The leader of the nation’s largest sheriff’s department said Wednesday that federal officials should restore the flow of surplus military equipment to local law enforcement agencies to ensure officers aren’t put in danger when responding to active shooter calls and terrorist attacks.
Los Angeles County Sheriff Jim McDonnell told members of the House Judiciary Committee that it was critical for the federal government to reconsider the curtailment of a program that provided military-style equipment, including military grenade launchers, bayonets, armored vehicles and high-powered firearms and ammunition, to state and local police departments.
“What we’re trying to be able to do is to avail ourselves to the tools necessary to be able to put between our deputies and the danger — an active shooter, an explosion, those kinds of things,” McDonnell told The Associated Press Wednesday.

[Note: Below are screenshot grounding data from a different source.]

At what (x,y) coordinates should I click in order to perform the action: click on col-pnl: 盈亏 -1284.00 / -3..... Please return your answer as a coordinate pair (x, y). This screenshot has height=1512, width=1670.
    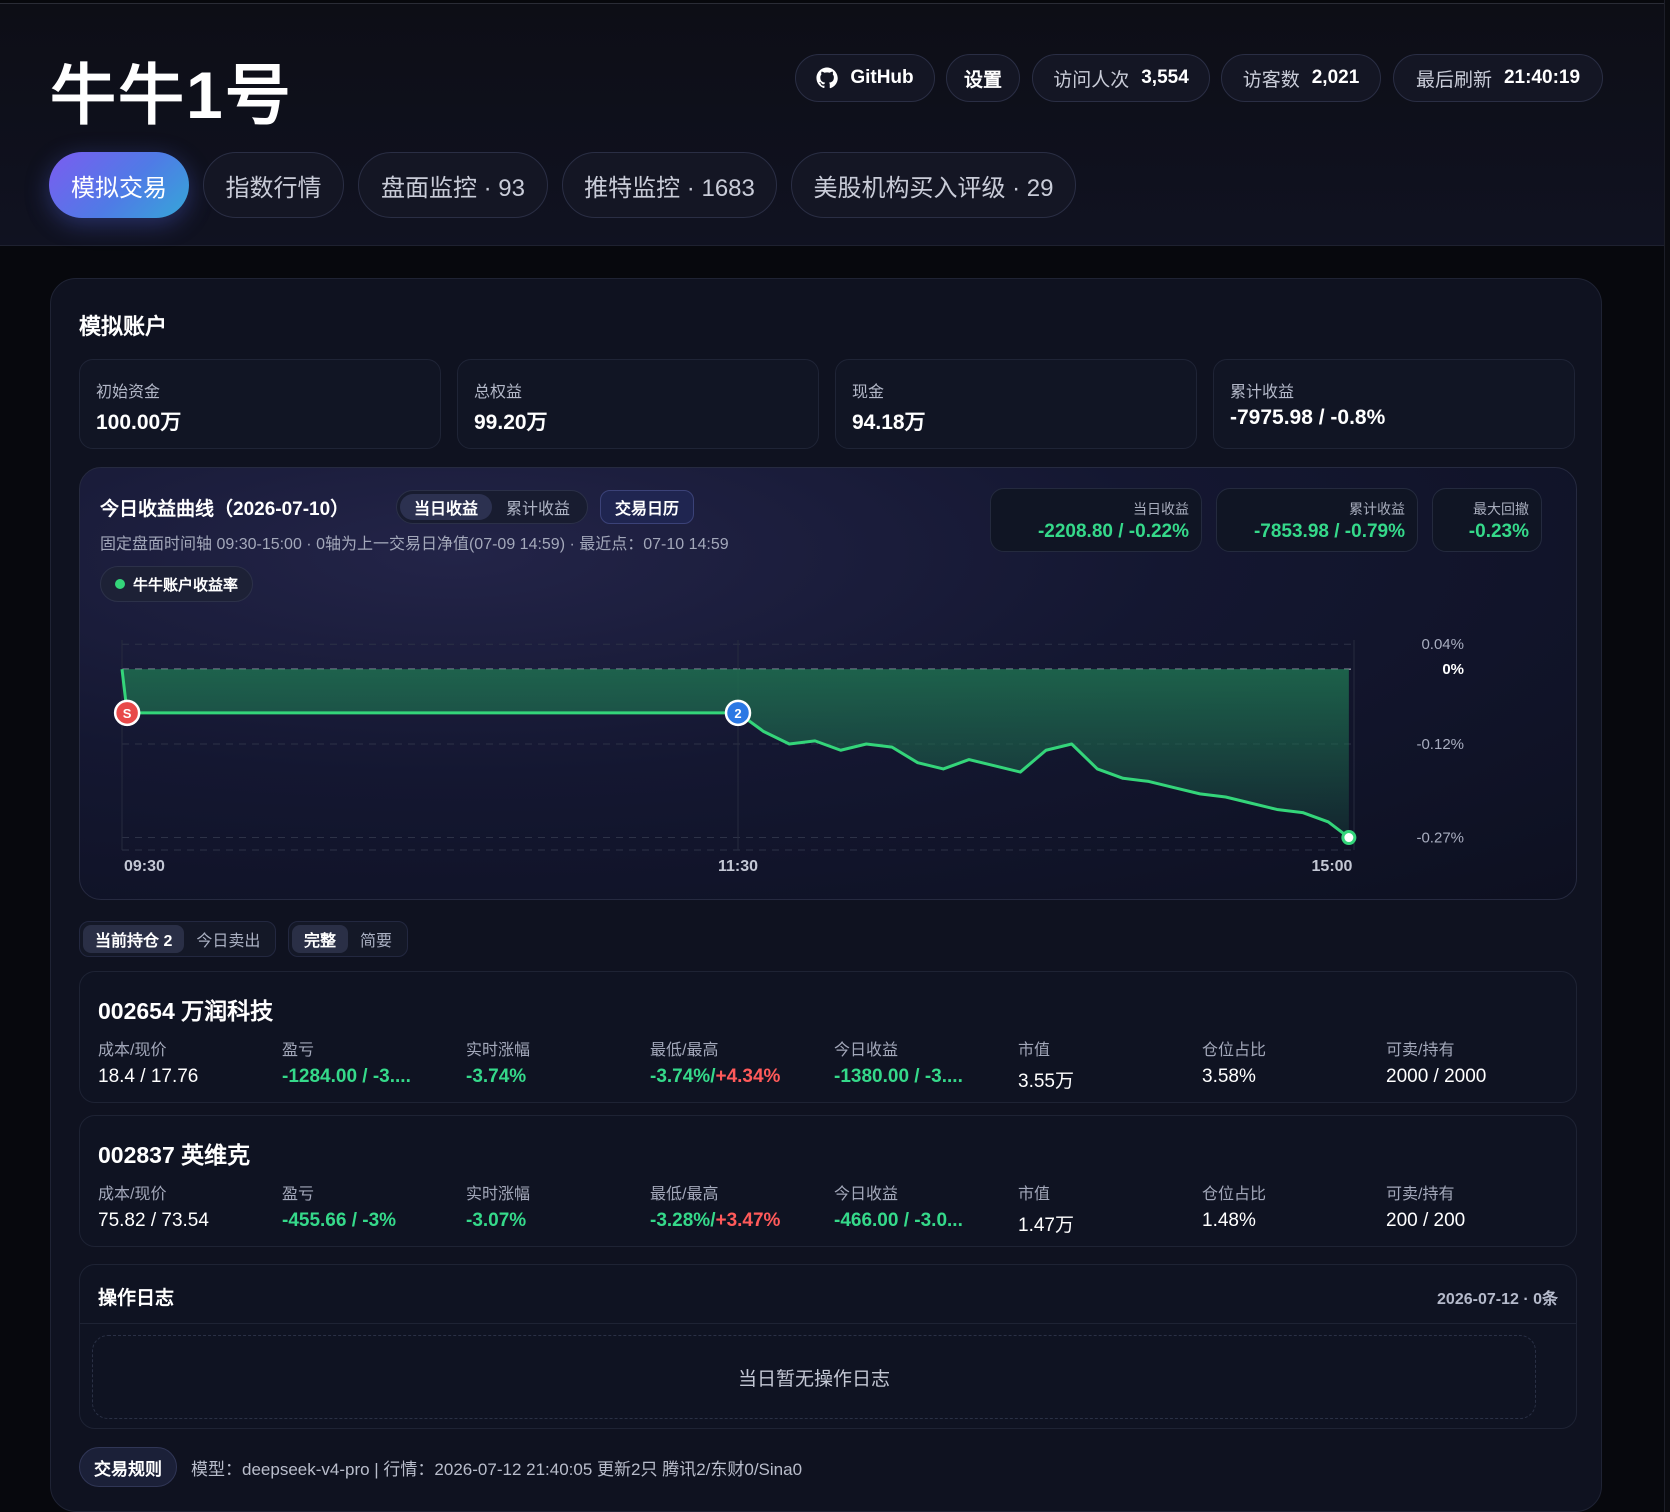
    Looking at the image, I should click on (367, 1062).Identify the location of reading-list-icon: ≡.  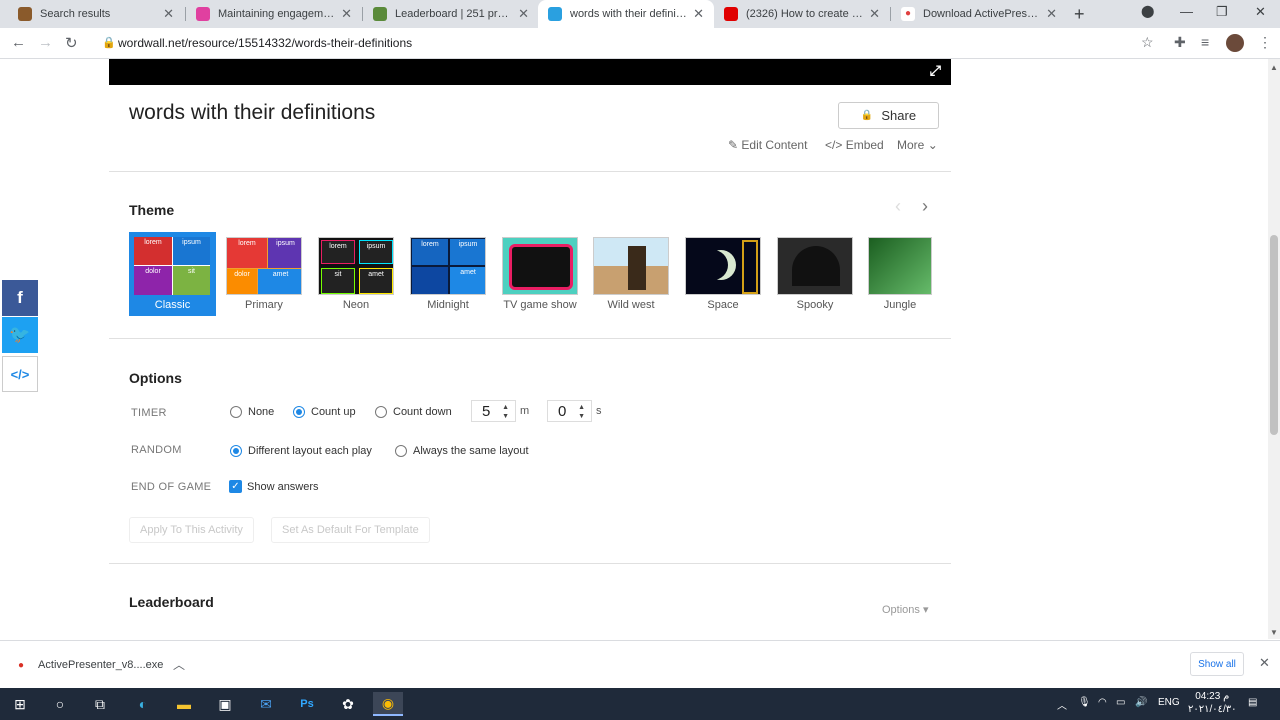
(1205, 42).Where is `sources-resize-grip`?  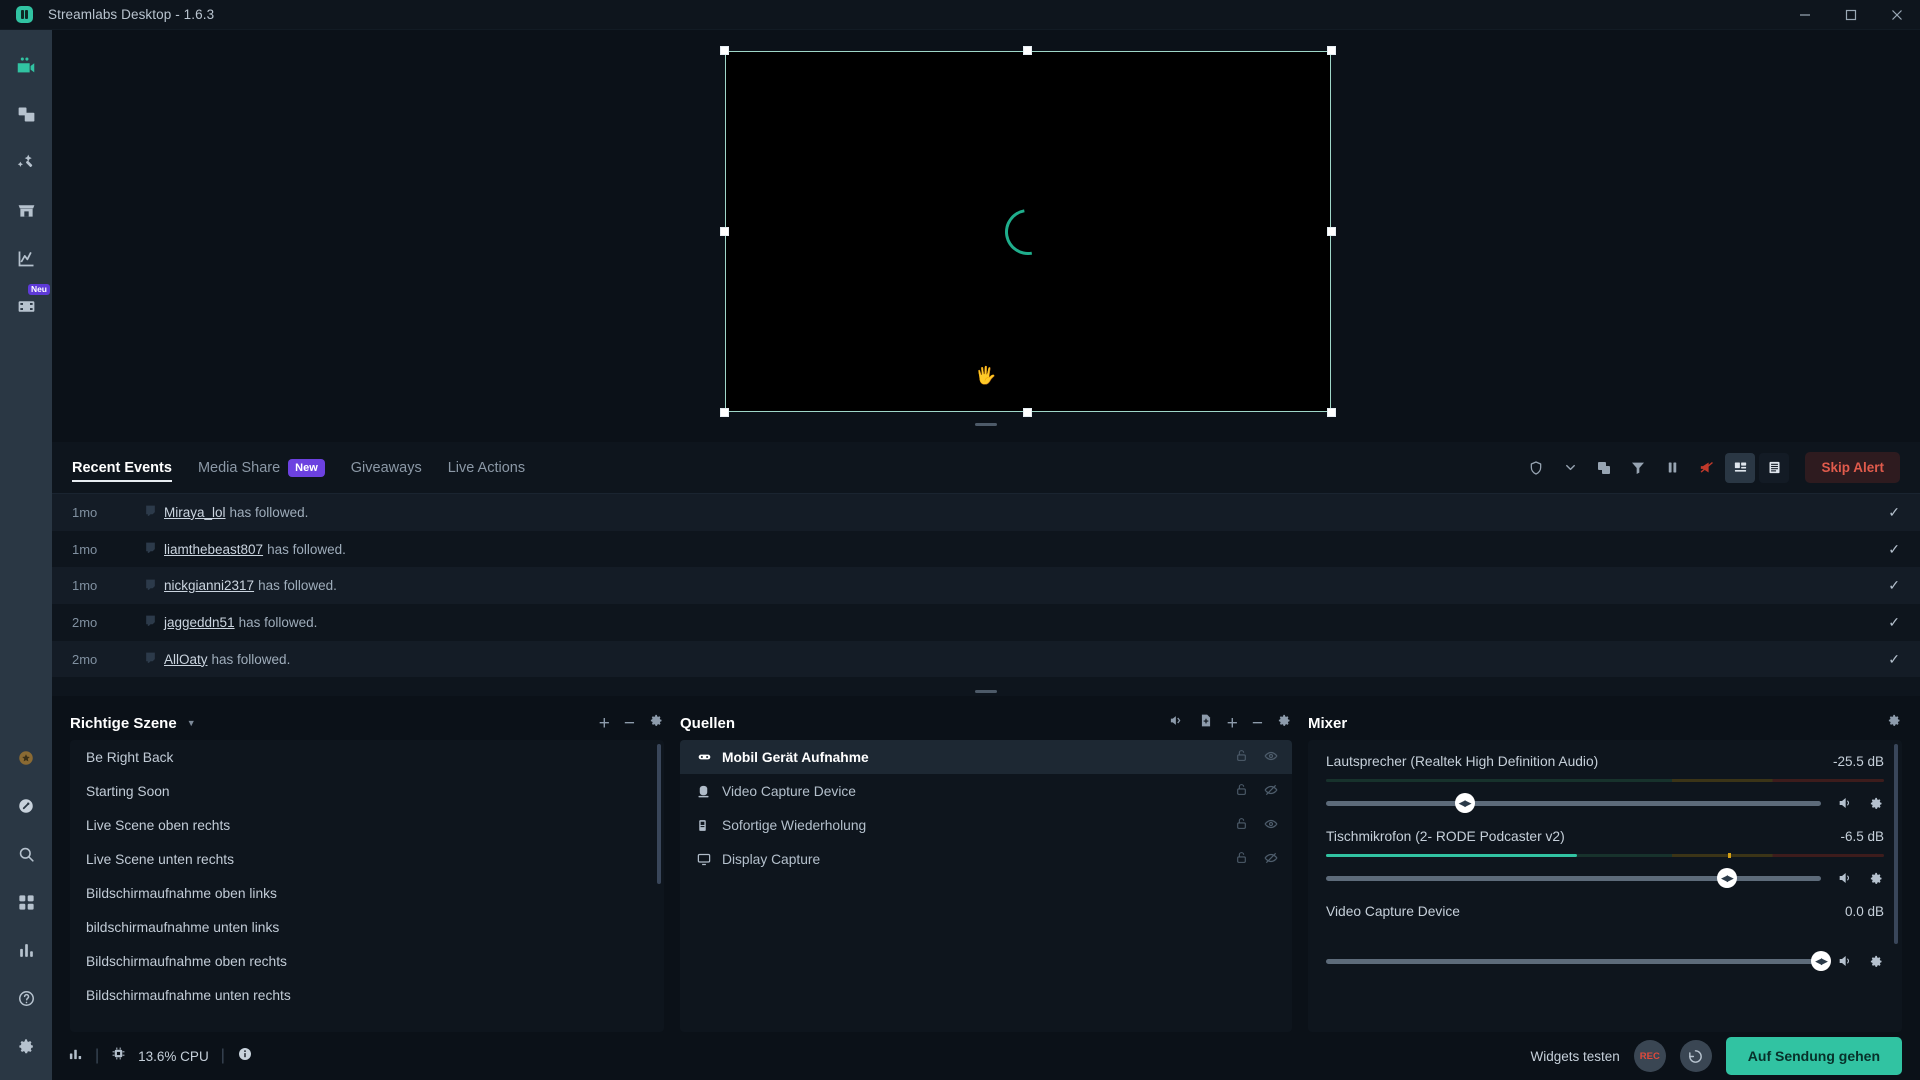
sources-resize-grip is located at coordinates (986, 692). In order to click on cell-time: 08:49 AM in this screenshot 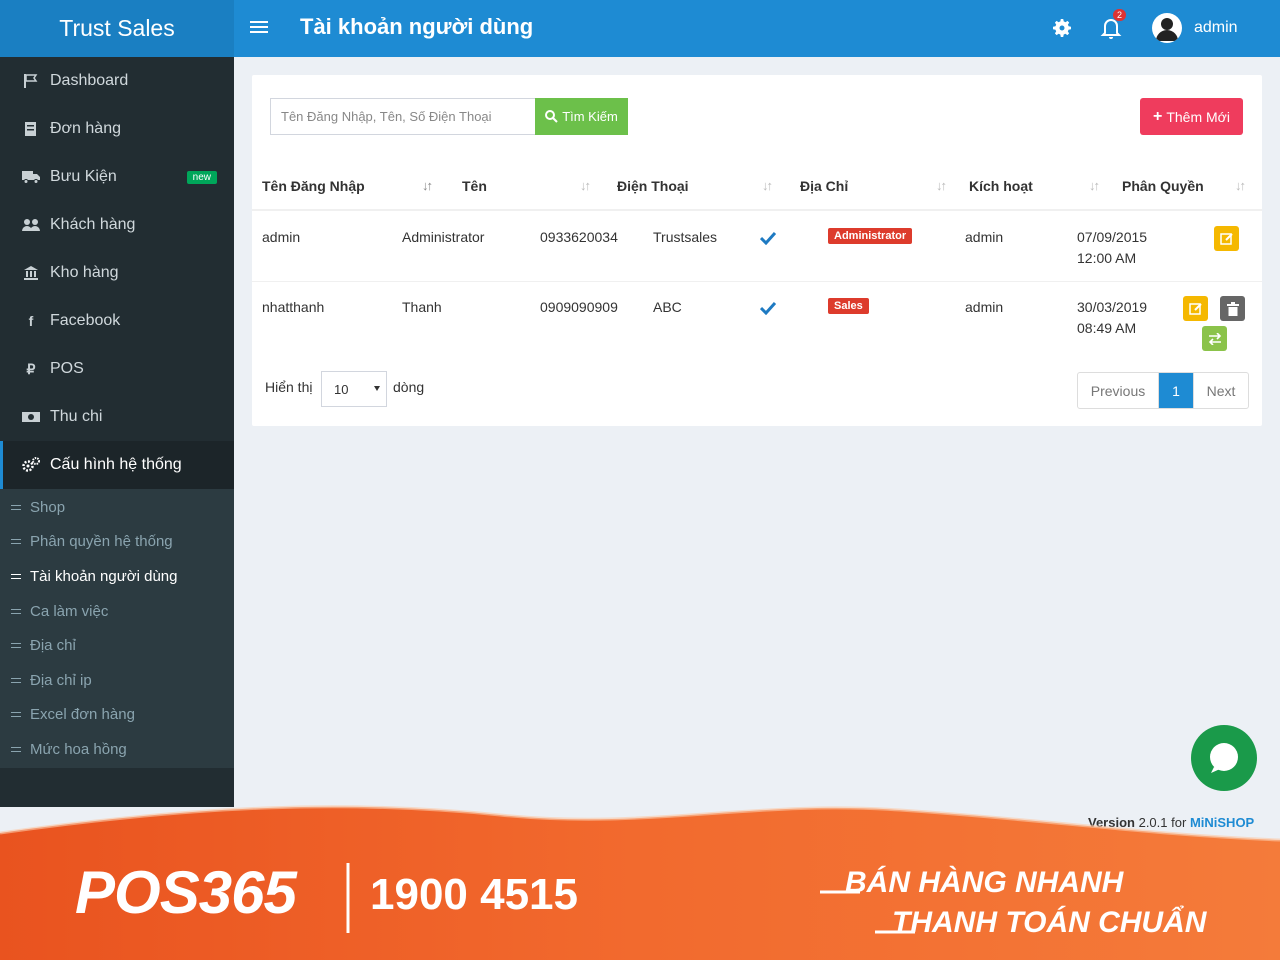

Then-president Barack Obama issued an executive order in 2015 that curtailed the 1033 program, restricting access to some surplus equipment after an outcry over the use of military gear when police confronted protesters in Ferguson, Missouri after the shooting death of 18-year-old Michael Brown. Police responded in riot gear and deployed tear gas, dogs and armored vehicles. At times they also pointed assault rifles at protesters.
Since the executive order was put into place, the Defense Logistics Agency recalled hundreds of pieces of surplus equipment provided to police agencies through the 1033 program.